═══ DATA EXTRACTS

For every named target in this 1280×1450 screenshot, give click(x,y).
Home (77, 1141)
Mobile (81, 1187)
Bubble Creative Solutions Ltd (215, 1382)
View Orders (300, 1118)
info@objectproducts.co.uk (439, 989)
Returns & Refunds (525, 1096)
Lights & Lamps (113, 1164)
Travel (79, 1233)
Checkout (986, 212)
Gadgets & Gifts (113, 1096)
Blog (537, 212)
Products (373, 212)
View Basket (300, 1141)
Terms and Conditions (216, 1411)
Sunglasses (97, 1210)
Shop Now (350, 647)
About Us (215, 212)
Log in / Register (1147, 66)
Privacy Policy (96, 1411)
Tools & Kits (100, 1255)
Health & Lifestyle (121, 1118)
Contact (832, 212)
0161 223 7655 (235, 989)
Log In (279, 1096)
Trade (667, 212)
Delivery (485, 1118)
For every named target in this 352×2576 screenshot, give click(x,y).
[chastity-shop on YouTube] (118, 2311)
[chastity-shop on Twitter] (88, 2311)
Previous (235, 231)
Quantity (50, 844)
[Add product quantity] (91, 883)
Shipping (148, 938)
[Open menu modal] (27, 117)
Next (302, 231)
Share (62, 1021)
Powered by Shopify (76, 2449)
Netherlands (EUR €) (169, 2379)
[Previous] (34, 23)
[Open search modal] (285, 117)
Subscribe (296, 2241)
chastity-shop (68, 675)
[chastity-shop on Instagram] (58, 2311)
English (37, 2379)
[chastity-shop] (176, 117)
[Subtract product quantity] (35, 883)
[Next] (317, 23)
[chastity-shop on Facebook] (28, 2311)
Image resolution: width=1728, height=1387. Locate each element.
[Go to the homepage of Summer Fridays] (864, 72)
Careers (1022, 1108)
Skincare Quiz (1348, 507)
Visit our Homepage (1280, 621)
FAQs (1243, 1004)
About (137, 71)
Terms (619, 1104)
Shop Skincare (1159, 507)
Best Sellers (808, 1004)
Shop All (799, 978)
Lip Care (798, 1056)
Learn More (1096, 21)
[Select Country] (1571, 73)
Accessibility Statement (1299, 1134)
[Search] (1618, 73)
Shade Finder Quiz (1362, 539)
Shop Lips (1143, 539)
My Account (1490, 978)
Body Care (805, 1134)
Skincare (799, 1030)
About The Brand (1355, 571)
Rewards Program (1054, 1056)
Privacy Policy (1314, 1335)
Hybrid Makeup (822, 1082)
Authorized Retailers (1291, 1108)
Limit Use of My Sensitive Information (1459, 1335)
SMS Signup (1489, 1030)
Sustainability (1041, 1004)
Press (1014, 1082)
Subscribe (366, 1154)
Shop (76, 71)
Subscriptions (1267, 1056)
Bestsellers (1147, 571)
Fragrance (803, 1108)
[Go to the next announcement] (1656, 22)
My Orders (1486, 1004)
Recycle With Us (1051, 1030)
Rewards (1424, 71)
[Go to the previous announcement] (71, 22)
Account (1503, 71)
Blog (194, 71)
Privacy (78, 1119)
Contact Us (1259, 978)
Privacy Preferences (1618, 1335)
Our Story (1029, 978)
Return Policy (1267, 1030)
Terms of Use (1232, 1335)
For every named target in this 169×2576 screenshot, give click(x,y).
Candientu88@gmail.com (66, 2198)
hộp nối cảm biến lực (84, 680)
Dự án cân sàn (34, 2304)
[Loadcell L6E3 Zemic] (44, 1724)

══════

TO DO -
Which lines of the data above contain "give"? Copy each one.

OUTPUT OF THE TASK -
For every named target in this 1280×1450 screenshot, give click(x,y).
For every named target in this 352×2576 screenshot, give click(x,y).
For every named target in this 169×2576 screenshot, give click(x,y).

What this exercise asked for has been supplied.